What GPU do I need to run Nemotron 3 Super?

For NVFP4 or GGUF Q4_K_M quantization, a single H100 (80 GB) handles the 12B active parameter load. Full BF16 precision requires 8x H100 (recommended) or 4x H100 as the absolute minimum floor for short-context evaluation. The B200 (192 GB HBM3e) is suited for NVFP4 or FP8, not BF16, since 120B BF16 requires 240 GB. The B200 spot price on Spheron is $1.67/GPU/hr.

Does vLLM support Nemotron 3 Super's hybrid Mamba-Transformer architecture?

Yes. vLLM 0.17.1+ includes Mamba kernel support for Nemotron 3 Super. You need to pass --model nvidia/NVIDIA-Nemotron-3-Super-120B-A12B-BF16 (or the NVFP4/FP8 variant) with --trust-remote-code and set tensor-parallel-size to match your GPU count. The hybrid SSM layers use different memory access patterns than pure attention, so chunked prefill should be disabled initially.

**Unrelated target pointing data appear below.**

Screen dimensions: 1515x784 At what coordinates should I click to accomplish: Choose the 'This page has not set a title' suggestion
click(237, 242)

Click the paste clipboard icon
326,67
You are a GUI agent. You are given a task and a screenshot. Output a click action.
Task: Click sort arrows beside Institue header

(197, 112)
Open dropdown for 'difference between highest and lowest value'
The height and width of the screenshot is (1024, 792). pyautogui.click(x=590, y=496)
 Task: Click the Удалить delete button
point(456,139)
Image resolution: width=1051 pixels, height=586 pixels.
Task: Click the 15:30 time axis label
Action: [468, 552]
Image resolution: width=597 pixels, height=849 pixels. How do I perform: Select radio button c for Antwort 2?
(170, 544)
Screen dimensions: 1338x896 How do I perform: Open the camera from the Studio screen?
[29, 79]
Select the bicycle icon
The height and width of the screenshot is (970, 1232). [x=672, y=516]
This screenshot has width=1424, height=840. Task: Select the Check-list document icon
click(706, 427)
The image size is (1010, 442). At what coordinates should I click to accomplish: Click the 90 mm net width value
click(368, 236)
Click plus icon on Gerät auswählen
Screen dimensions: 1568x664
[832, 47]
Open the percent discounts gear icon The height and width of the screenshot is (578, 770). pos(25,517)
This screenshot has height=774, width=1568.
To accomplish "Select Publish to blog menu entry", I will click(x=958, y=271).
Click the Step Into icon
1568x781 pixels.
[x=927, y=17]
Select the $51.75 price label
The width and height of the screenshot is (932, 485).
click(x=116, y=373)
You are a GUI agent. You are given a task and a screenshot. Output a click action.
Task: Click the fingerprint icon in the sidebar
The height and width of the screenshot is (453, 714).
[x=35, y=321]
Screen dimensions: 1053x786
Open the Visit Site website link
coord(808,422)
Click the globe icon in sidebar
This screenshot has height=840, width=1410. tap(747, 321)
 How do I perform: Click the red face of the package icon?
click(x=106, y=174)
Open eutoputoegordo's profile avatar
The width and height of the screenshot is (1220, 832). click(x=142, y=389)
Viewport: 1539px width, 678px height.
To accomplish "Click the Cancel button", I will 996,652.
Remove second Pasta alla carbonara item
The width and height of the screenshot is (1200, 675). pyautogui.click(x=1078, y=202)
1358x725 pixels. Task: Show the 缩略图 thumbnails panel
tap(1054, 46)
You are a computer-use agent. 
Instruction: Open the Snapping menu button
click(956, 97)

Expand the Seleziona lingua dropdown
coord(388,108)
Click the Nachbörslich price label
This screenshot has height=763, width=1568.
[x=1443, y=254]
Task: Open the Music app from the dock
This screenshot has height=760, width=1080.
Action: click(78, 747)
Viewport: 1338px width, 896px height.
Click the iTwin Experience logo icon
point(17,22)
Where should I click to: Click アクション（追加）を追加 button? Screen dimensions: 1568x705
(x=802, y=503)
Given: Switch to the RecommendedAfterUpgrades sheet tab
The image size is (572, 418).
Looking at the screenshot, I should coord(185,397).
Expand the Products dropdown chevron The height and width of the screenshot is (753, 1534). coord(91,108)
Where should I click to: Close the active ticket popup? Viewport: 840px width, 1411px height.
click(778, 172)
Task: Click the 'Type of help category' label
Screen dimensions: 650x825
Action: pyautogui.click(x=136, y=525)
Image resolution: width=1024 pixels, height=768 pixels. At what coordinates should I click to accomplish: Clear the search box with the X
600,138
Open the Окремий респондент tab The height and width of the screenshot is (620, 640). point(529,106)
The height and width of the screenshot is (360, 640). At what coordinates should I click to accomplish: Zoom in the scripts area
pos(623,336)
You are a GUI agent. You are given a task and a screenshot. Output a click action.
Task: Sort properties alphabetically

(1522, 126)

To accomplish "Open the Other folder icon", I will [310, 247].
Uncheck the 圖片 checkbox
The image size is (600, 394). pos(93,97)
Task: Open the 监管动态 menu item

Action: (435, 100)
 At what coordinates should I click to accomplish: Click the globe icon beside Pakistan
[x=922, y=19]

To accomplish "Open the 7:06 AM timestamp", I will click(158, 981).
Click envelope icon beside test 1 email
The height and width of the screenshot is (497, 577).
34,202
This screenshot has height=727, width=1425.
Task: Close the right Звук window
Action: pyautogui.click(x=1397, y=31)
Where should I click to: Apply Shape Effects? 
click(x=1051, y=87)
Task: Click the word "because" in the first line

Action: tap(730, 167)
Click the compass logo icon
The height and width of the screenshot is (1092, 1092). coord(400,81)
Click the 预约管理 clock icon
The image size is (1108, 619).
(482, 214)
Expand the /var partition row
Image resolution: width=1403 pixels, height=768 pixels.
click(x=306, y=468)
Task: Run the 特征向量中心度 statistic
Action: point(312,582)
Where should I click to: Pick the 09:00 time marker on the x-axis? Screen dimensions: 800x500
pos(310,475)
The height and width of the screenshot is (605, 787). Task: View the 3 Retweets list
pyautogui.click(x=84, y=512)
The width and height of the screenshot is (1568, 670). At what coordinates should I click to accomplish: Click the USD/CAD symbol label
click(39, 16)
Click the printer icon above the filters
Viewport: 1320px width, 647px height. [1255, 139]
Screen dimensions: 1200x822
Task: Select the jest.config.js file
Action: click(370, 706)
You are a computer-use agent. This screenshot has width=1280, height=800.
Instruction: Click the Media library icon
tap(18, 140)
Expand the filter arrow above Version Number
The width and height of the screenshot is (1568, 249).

How much does it cost to run Nemotron 3 Super on Spheron?

At quantized NVFP4 precision on a single H100 PCIe ($2.01/hr on Spheron), a full month of continuous inference costs roughly $1,450. Multi-GPU BF16 on 4x H100 runs about $5,800/month. B200 spot at $1.67/hr gives the best price-to-performance for full-precision serving.

What is the Mamba-Transformer hybrid architecture and why does it matter for inference?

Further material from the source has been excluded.